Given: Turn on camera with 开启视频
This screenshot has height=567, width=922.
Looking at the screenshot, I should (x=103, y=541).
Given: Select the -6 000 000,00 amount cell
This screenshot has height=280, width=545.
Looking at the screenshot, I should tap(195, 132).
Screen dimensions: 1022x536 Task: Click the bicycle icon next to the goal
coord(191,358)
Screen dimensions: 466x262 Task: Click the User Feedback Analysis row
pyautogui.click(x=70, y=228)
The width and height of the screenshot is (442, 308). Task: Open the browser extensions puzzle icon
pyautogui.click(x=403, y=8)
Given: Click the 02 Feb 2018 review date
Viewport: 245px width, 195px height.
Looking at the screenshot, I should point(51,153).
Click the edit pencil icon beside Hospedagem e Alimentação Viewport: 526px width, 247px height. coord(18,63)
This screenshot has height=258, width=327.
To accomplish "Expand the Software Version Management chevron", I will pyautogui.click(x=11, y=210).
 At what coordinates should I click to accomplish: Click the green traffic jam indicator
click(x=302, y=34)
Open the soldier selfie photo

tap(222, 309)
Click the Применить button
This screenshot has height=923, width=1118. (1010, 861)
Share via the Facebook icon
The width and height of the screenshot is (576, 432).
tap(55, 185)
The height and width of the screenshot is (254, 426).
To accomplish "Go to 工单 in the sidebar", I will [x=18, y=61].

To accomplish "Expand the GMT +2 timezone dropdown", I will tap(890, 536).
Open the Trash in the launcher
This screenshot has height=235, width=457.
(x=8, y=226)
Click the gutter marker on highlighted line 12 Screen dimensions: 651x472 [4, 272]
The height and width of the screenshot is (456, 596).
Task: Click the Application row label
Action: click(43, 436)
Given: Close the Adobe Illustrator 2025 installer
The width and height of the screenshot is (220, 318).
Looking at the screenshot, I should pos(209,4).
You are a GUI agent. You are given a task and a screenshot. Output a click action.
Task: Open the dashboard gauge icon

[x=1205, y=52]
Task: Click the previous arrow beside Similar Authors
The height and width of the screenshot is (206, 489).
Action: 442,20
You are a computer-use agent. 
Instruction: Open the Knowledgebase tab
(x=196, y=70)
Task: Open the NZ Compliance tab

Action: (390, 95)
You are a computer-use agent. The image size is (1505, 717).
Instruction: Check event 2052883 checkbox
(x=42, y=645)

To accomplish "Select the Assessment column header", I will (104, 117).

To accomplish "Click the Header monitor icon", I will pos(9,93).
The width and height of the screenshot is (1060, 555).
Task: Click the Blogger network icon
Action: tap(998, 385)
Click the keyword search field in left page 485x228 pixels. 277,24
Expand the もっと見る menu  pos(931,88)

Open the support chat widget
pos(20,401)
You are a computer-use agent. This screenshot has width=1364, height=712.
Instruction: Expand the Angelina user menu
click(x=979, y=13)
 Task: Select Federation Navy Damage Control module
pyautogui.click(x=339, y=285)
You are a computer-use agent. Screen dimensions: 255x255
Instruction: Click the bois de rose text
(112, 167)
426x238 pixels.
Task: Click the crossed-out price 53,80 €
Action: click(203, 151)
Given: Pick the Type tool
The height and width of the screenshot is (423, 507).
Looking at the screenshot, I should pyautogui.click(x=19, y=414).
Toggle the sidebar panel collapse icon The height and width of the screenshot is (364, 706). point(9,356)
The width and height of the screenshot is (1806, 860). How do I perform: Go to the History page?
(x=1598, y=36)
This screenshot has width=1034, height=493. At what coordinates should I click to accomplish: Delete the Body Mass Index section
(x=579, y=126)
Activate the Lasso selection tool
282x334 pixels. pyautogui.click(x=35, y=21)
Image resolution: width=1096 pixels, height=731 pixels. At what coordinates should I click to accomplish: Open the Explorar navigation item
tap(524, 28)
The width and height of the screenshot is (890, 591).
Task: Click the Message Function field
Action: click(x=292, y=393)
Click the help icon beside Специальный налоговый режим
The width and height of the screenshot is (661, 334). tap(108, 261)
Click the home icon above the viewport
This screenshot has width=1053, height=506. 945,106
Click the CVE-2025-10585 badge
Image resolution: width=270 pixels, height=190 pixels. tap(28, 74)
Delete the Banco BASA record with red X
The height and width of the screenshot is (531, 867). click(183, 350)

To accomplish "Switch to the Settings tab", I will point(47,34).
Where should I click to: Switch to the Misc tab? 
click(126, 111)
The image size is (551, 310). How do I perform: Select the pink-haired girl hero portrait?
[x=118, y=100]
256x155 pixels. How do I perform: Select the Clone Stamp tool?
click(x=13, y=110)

+---+

[What to work on]: Show all lines from the data above in which the word "computer" appears.

[Result of the exercise]:
You are a computer-use agent. 
You are a computer-use agent. The image size is (1505, 717).
You are a computer-use agent. This screenshot has width=1364, height=712.
You are a computer-use agent. Screen dimensions: 255x255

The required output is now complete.